YOUR ASSIGNMENT
Write the entries out again. Every character must match.
++++++++
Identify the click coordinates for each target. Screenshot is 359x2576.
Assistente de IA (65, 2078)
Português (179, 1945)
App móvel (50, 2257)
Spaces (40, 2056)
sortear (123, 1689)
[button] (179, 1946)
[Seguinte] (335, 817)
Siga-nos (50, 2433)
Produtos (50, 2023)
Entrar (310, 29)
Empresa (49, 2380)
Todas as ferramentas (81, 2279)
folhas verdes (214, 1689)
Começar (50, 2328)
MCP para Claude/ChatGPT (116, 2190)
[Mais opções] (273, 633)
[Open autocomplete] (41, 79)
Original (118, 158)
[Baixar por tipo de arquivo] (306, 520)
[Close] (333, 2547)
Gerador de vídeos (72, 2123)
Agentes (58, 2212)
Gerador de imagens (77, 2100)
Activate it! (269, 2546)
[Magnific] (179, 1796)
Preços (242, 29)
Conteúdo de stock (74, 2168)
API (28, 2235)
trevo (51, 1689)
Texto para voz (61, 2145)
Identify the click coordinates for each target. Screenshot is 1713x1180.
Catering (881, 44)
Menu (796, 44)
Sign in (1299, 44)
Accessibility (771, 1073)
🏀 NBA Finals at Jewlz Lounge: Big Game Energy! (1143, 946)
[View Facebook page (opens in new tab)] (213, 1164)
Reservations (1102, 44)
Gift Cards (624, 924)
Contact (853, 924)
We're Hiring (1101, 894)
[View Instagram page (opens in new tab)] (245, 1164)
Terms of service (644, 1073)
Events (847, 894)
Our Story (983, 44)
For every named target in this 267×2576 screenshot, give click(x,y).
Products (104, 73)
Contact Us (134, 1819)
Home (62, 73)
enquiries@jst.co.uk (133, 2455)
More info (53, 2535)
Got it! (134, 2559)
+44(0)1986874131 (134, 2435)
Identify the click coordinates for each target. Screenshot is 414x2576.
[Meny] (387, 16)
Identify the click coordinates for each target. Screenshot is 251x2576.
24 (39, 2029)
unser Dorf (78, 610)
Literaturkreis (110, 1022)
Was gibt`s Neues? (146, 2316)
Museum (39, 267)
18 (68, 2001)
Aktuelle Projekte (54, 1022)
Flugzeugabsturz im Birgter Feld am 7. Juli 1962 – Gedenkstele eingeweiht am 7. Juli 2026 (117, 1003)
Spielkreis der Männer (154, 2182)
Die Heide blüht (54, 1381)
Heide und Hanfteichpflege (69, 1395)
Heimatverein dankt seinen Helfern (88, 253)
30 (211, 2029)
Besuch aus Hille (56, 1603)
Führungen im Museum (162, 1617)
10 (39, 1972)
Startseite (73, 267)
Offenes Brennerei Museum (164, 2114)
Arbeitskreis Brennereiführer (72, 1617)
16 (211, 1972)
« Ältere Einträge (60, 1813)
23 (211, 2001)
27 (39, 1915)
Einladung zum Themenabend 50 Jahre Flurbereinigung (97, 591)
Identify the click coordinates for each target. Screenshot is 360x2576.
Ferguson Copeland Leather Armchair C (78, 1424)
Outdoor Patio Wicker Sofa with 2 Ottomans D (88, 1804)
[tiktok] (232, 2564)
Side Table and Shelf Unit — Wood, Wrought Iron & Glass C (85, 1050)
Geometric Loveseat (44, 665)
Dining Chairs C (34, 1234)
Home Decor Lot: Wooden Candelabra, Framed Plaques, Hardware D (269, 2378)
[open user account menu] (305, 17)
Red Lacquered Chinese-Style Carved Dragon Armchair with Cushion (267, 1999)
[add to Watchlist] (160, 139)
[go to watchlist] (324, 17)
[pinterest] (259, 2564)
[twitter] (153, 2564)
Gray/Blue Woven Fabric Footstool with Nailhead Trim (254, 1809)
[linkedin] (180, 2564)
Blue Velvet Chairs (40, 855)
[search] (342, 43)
++++++++
OUTPUT
Identify the click coordinates for each target. Screenshot is 359x2576.
Assistente de IA (65, 2078)
Português (179, 1945)
App móvel (50, 2257)
Spaces (40, 2056)
sortear (123, 1689)
[button] (179, 1946)
[Seguinte] (335, 817)
Siga-nos (50, 2433)
Produtos (50, 2023)
Entrar (310, 29)
Empresa (49, 2380)
Todas as ferramentas (81, 2279)
folhas verdes (214, 1689)
Começar (50, 2328)
MCP para Claude/ChatGPT (116, 2190)
[Mais opções] (273, 633)
[Open autocomplete] (41, 79)
Original (118, 158)
[Baixar por tipo de arquivo] (306, 520)
[Close] (333, 2547)
Gerador de vídeos (72, 2123)
Agentes (58, 2212)
Gerador de imagens (77, 2100)
Activate it! (269, 2546)
[Magnific] (179, 1796)
Preços (242, 29)
Conteúdo de stock (74, 2168)
API (28, 2235)
trevo (51, 1689)
Texto para voz (61, 2145)
Identify the click coordinates for each target. Screenshot is 1713x1180.
Catering (881, 44)
Menu (796, 44)
Sign in (1299, 44)
Accessibility (771, 1073)
🏀 NBA Finals at Jewlz Lounge: Big Game Energy! (1143, 946)
[View Facebook page (opens in new tab)] (213, 1164)
Reservations (1102, 44)
Gift Cards (624, 924)
Contact (853, 924)
We're Hiring (1101, 894)
[View Instagram page (opens in new tab)] (245, 1164)
Terms of service (644, 1073)
Events (847, 894)
Our Story (983, 44)
For every named target in this 267×2576 screenshot, give click(x,y).
Products (104, 73)
Contact Us (134, 1819)
Home (62, 73)
enquiries@jst.co.uk (133, 2455)
More info (53, 2535)
Got it! (134, 2559)
+44(0)1986874131 (134, 2435)
Identify the click coordinates for each target. Screenshot is 414x2576.
[Meny] (387, 16)
Identify the click coordinates for each target. Screenshot is 251x2576.
24 (39, 2029)
unser Dorf (78, 610)
Literaturkreis (110, 1022)
Was gibt`s Neues? (146, 2316)
Museum (39, 267)
18 (68, 2001)
Aktuelle Projekte (54, 1022)
Flugzeugabsturz im Birgter Feld am 7. Juli 1962 – Gedenkstele eingeweiht am 7. Juli 2026 (117, 1003)
Spielkreis der Männer (154, 2182)
Die Heide blüht (54, 1381)
Heide und Hanfteichpflege (69, 1395)
Heimatverein dankt seinen Helfern (88, 253)
30 (211, 2029)
Besuch aus Hille (56, 1603)
Führungen im Museum (162, 1617)
10 (39, 1972)
Startseite (73, 267)
Offenes Brennerei Museum (164, 2114)
Arbeitskreis Brennereiführer (72, 1617)
16 (211, 1972)
« Ältere Einträge (60, 1813)
23 (211, 2001)
27 (39, 1915)
Einladung zum Themenabend 50 Jahre Flurbereinigung (97, 591)
Identify the click coordinates for each target. Screenshot is 360x2576.
Ferguson Copeland Leather Armchair C (78, 1424)
Outdoor Patio Wicker Sofa with 2 Ottomans D (88, 1804)
[tiktok] (232, 2564)
Side Table and Shelf Unit — Wood, Wrought Iron & Glass C (85, 1050)
Geometric Loveseat (44, 665)
Dining Chairs C (34, 1234)
Home Decor Lot: Wooden Candelabra, Framed Plaques, Hardware D (269, 2378)
[open user account menu] (305, 17)
Red Lacquered Chinese-Style Carved Dragon Armchair with Cushion (267, 1999)
[add to Watchlist] (160, 139)
[go to watchlist] (324, 17)
[pinterest] (259, 2564)
[twitter] (153, 2564)
Gray/Blue Woven Fabric Footstool with Nailhead Trim (254, 1809)
[linkedin] (180, 2564)
Blue Velvet Chairs (40, 855)
[search] (342, 43)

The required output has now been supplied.